Показать сообщение отдельно
Старый 26.12.2016, 11:35 #208
Аватар для Евгений Тихомиров
Евгений Тихомиров Евгений Тихомиров вне форума
 
Регистрация: 27.04.2016
Адрес: Москва
Сообщений: 4,448
Евгений Тихомиров Евгений Тихомиров вне форума
Аватар для Евгений Тихомиров
 
Регистрация: 27.04.2016
Адрес: Москва
Сообщений: 4,448
По умолчанию Последний рейс на «Щелье» Дмитрий Андреевич совершил в августе 1969 г. из Архангельск

Однако не просто морские путешествия всегда привлекали Дмитрия Андреевича Буторина. Он ходил в плавания именно на поморском карбасе, который воплощал в себе многовековой опыт северных мореходов и корабелов. Дмитрия Андреевича настойчиво приглашала в капитаны группа сибиряков, затевавших довольно серьезное плавание по Енисею. «А на чем пойдете?» — запросил из Архангельска старый полярник. И сибиряки рассказали ему о современном, прекрасно оснащенном судне. «Если бы на старинной "посудине"... А современные суда — не мое дело»,— и Буторин отказался от плавания, которое в принципе его интересовало.

Г. Ф. Федоровский вытесывает из ствола форштевень с частью киля

Последний рейс на «Щелье» Дмитрий Андреевич совершил в августе 1969 г. из Архангельска на свою родину, в Долгощелье. Перед последним переходом неожиданно испортилась погода, и море разыгралось штормом силой в семь-восемь баллов. Ни один поморский карбас в этот день не вышел в море, даже колхозный сейнер сплавал по реке лишь до бурного устья Кулоя и вернулся обратно. Ничто не гнало Буторина в дорогу, но он завел мотор своей «Щельи».

Обычные грузовые моторные дори в хорошую погоду идут из Нижи в Долгощелье около трех часов. Но с долгощельской колокольни карбас Буторина не был замечен ни через пять, ни через семь, ни через девять часов... Телефонные разговоры между двумя селениями в тот день были полны тревоги: ведь для «Щельи» опасны не только волны, которые могли разбить карбас, но и обширные отмели на пути, о которых Дмитрий Андреевич мог не знать.

Но старый рыбак все знал и все рассчитал. Он увел карбас от всяких случайностей далеко в море, а затем, когда вышел из строя мотор, он поднял те самые «символические» паруса, которые у многих вызывали улыбку. В кипящем устье Кулоя, обозначенном по отмелям белоснежной пеной, капитану осталось только перекладывать руль. Через одиннадцать часов после выхода из Нижи ракетным салютом известил Буторин родное Долгощелье о своем приходе.

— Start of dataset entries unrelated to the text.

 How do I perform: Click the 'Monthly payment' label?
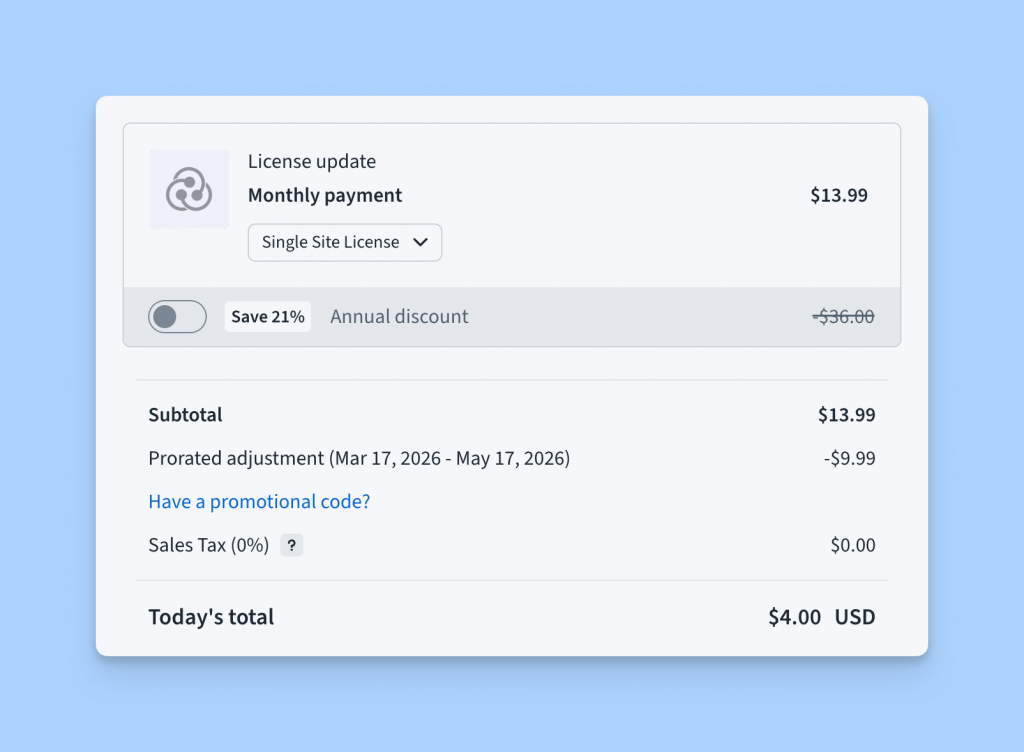pyautogui.click(x=324, y=195)

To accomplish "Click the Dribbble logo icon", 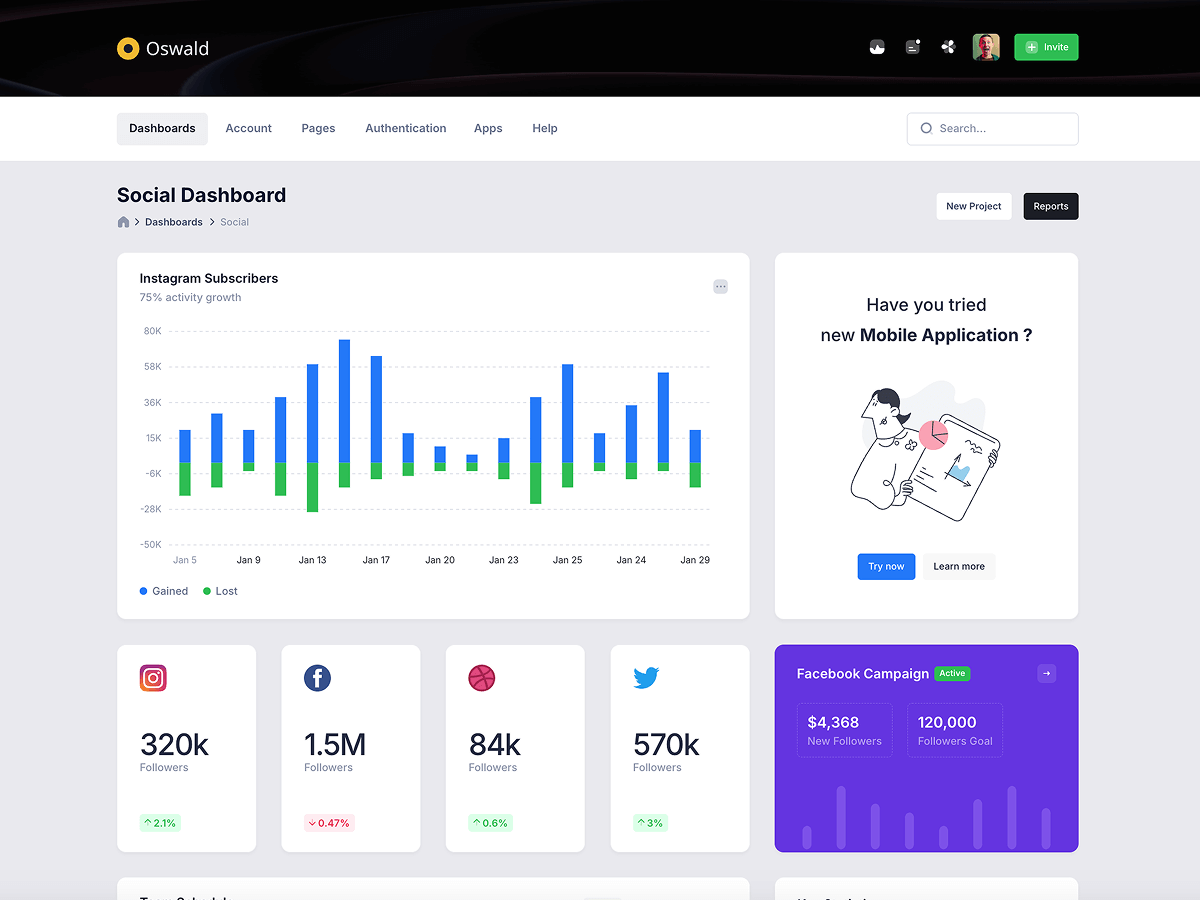I will [x=482, y=678].
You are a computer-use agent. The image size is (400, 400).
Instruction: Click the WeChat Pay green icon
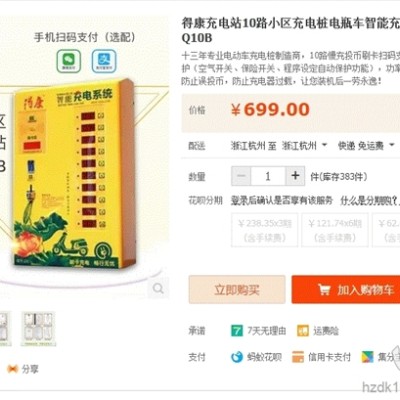coord(68,61)
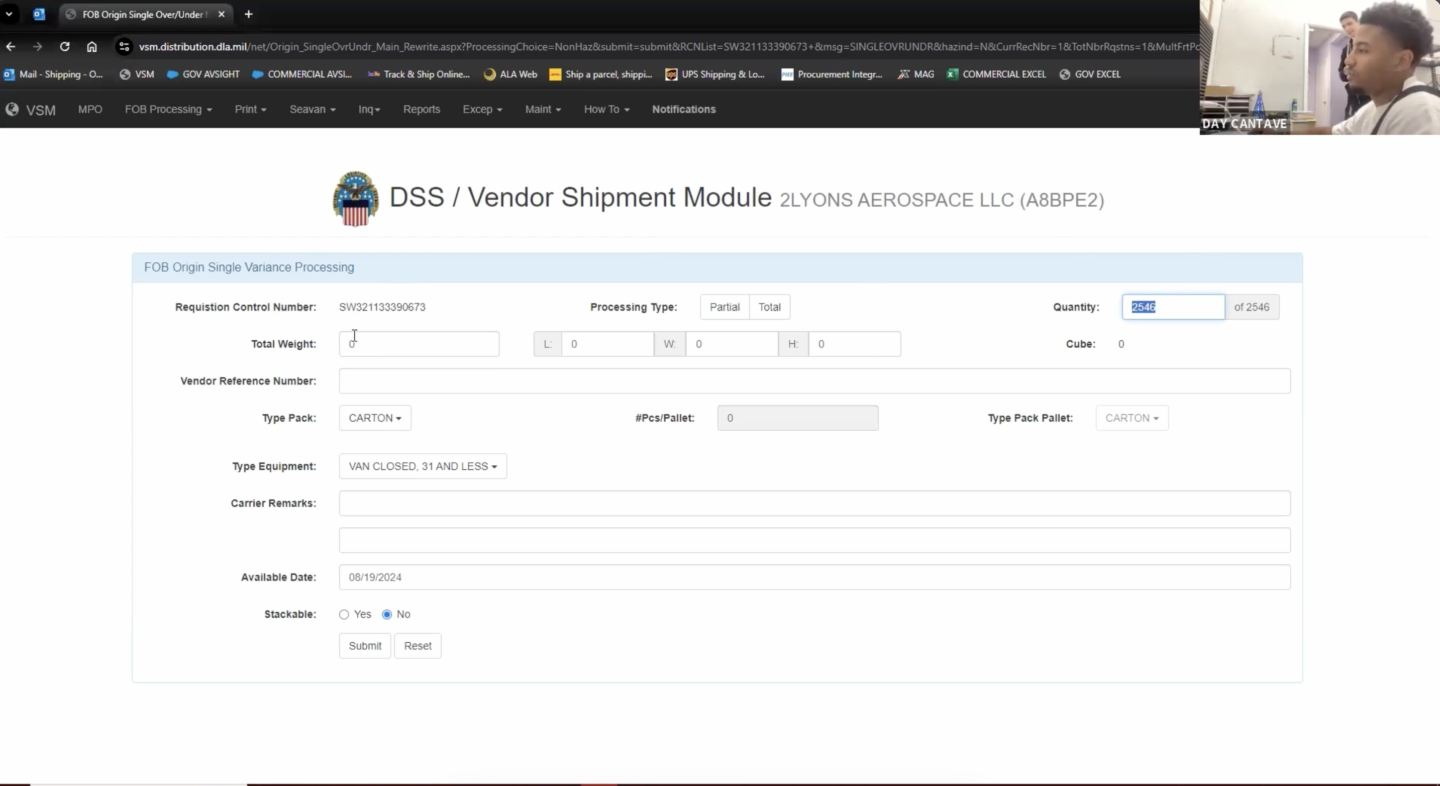The width and height of the screenshot is (1440, 786).
Task: Reload the current page
Action: coord(63,46)
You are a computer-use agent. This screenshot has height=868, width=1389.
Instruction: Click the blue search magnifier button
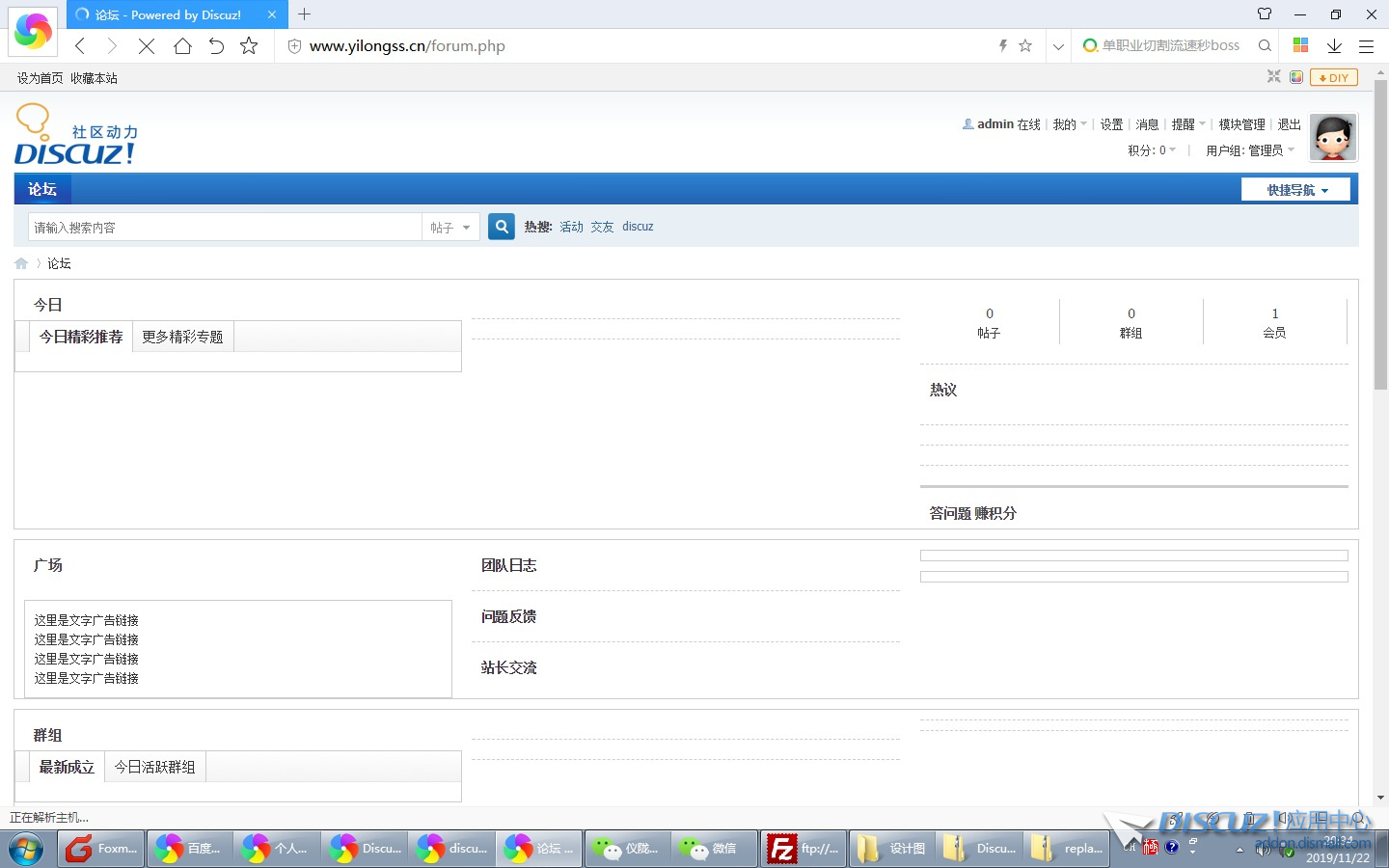click(501, 227)
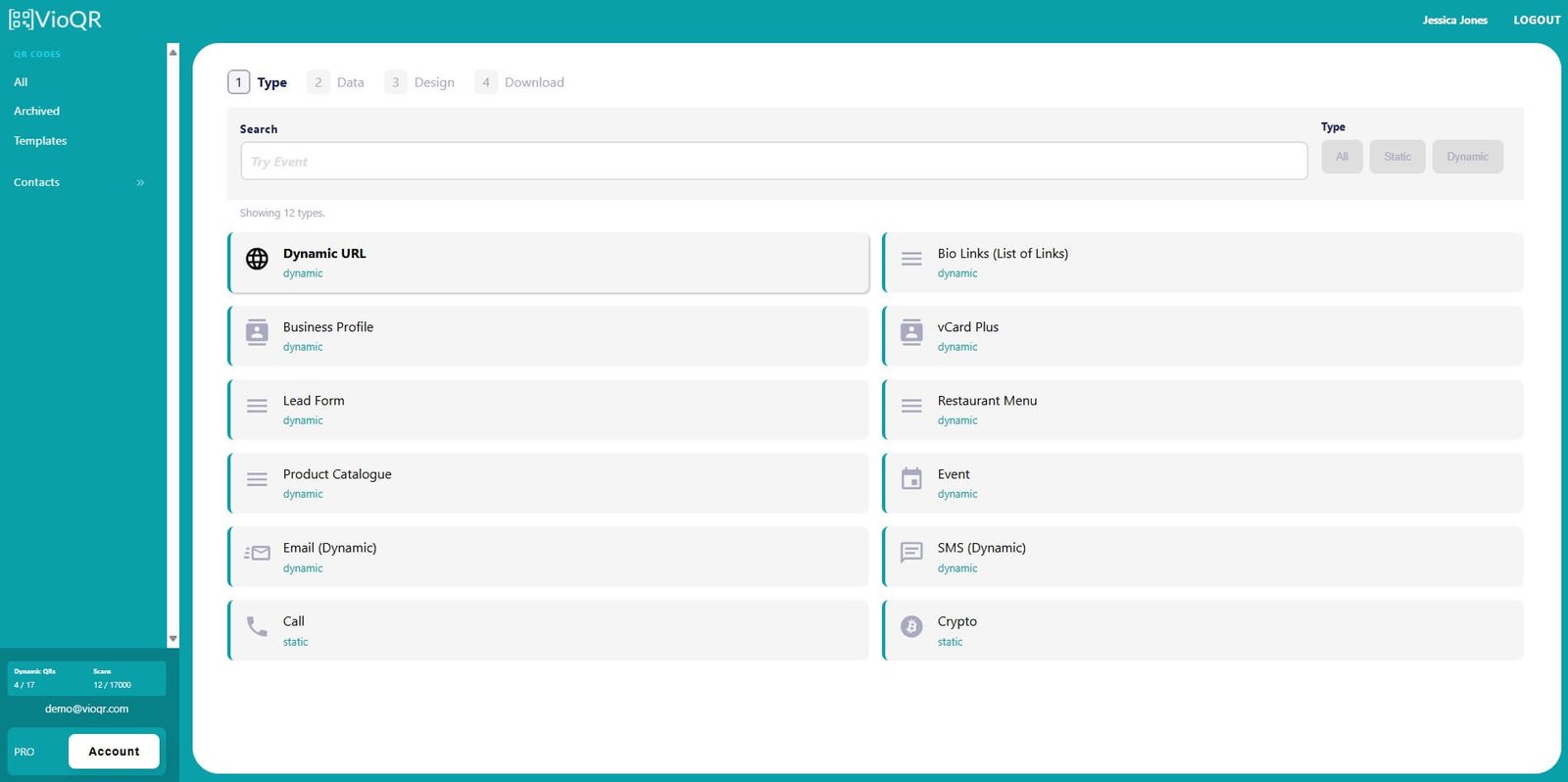Filter types by All
This screenshot has height=782, width=1568.
click(x=1342, y=157)
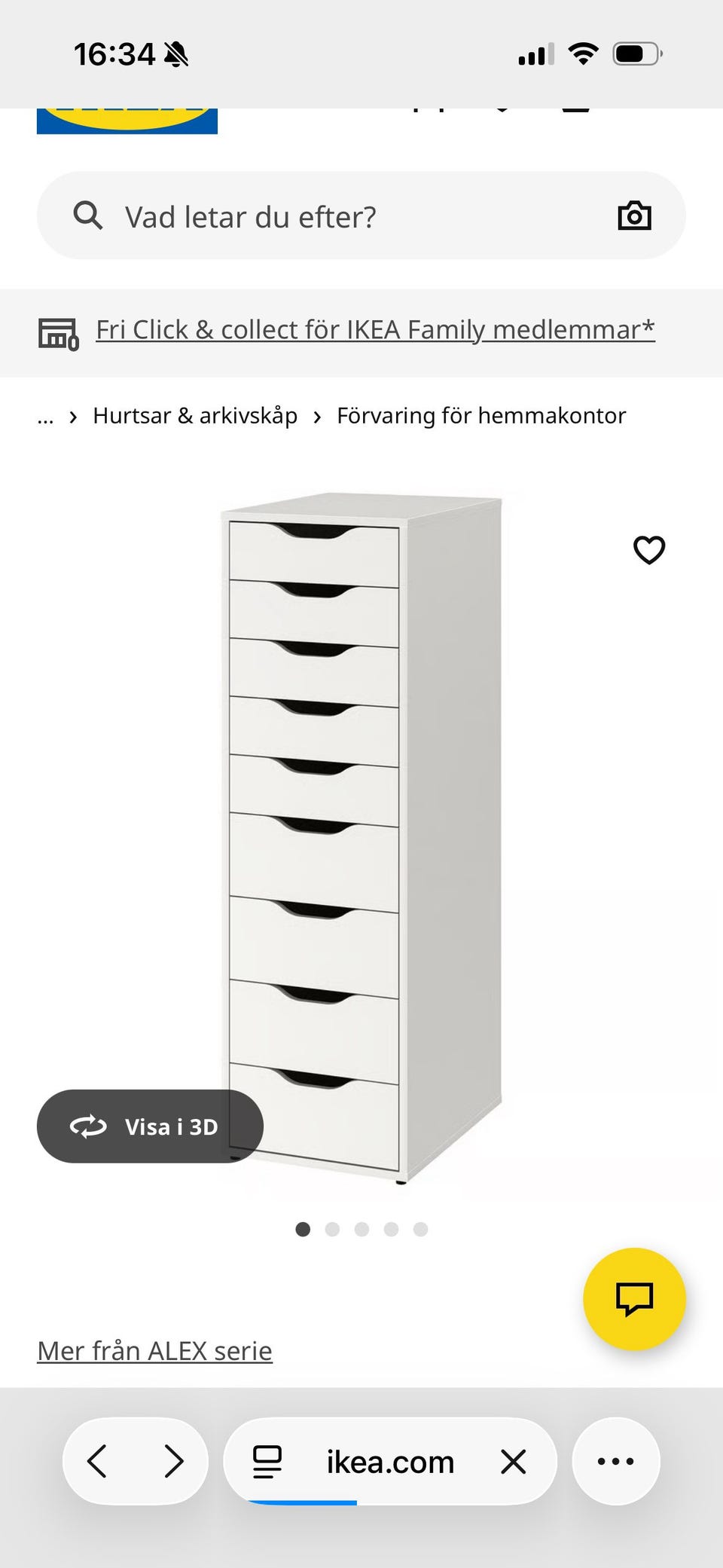Select the second image carousel dot
This screenshot has height=1568, width=723.
pos(332,1230)
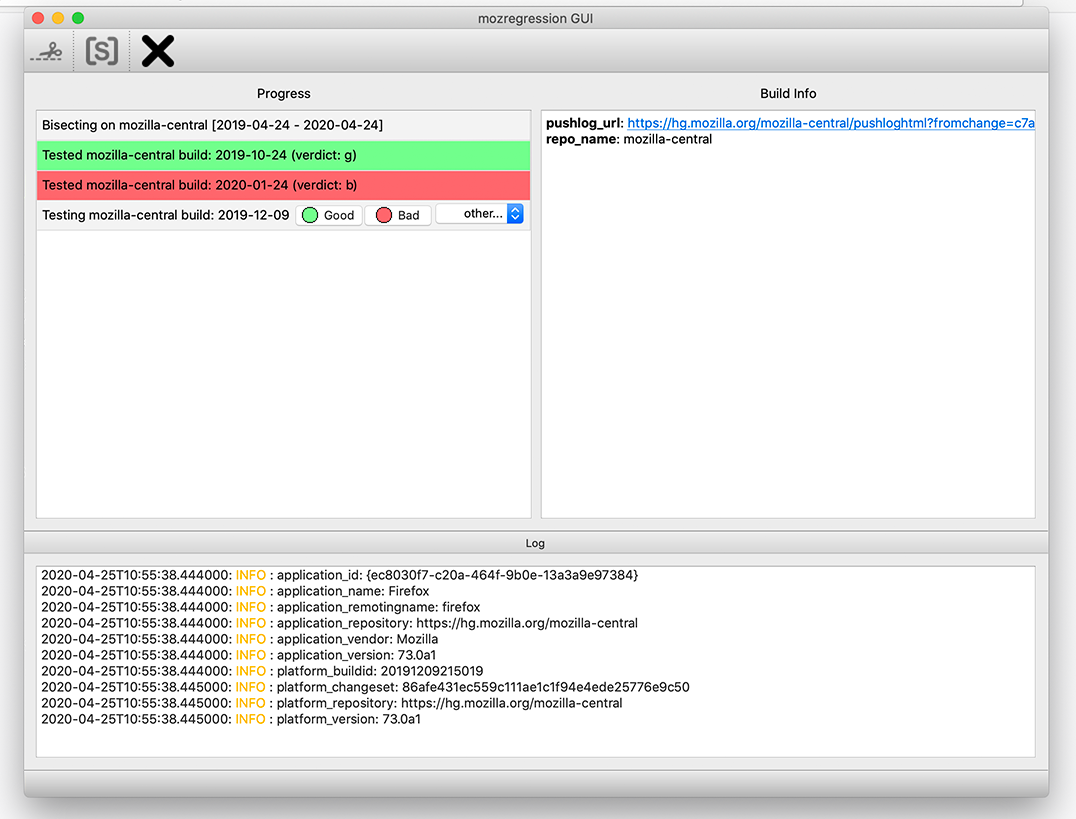1076x819 pixels.
Task: Stop the bisection with the X icon
Action: (x=157, y=51)
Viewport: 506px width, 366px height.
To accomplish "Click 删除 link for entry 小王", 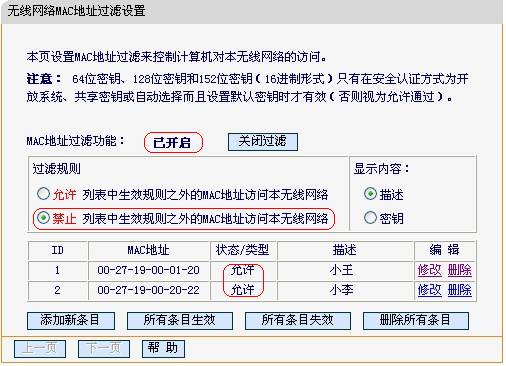I will pyautogui.click(x=459, y=270).
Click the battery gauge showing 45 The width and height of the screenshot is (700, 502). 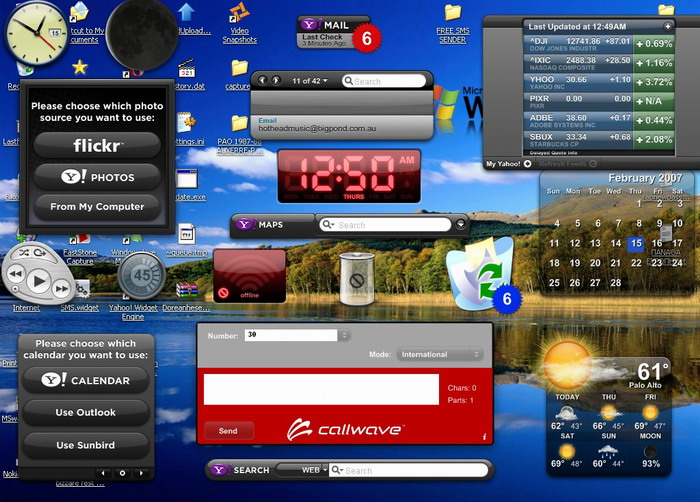(x=144, y=276)
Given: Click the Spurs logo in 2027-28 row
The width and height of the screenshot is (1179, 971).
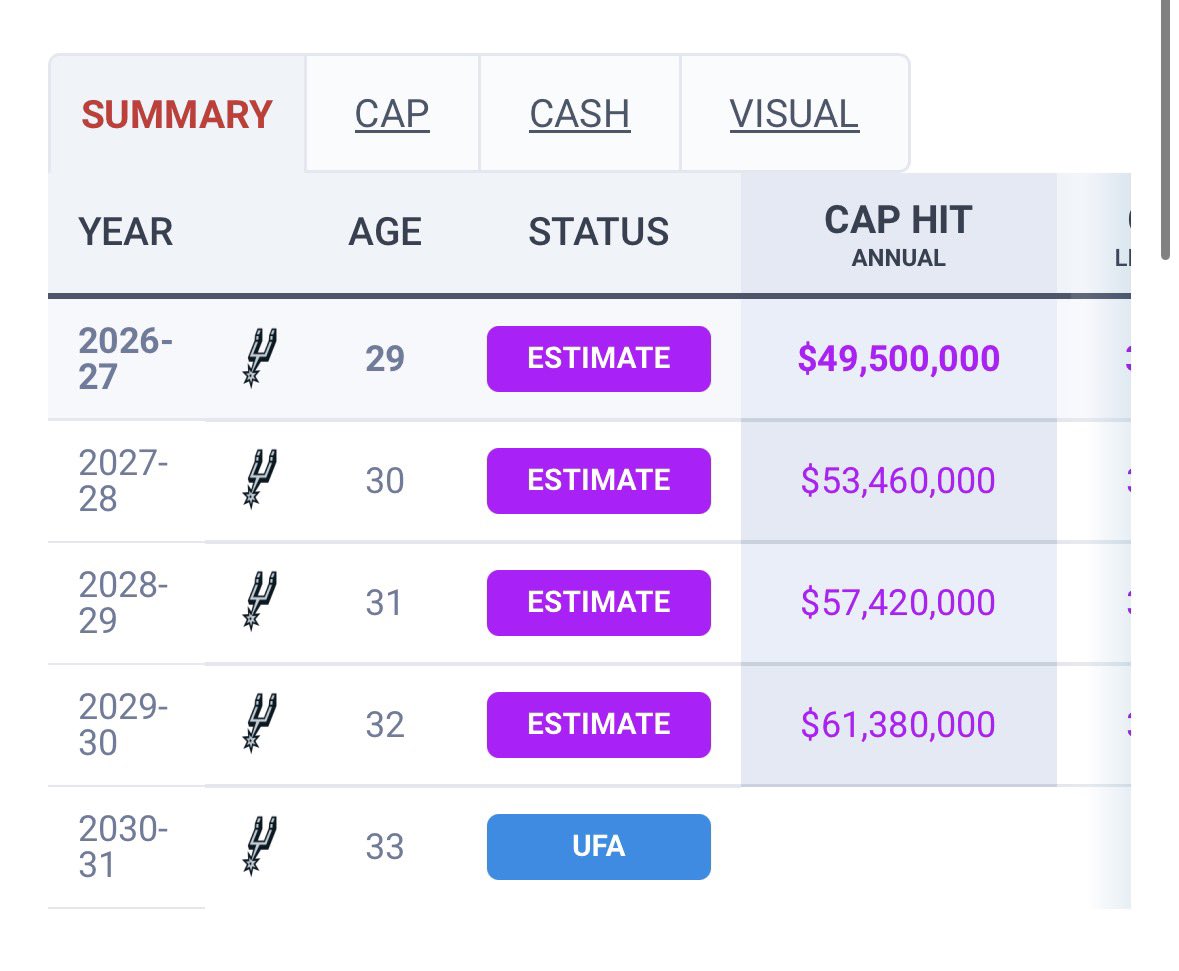Looking at the screenshot, I should 259,480.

Дмитрий Андреевич трудно расставался со «Щельей», которой он дал вторую жизнь и которая так славно послужила ему. После похода в Мангазею к нему обратился директор одного из московских музеев с просьбой предоставить карбас в его распоряжение. «Нет, — ответил мореход. — Во-первых, «Щелья» еще «живая», а живых в музей не ставят. А во-вторых, если она и заслужила право быть экспонатом, то должна остаться на архангельской земле».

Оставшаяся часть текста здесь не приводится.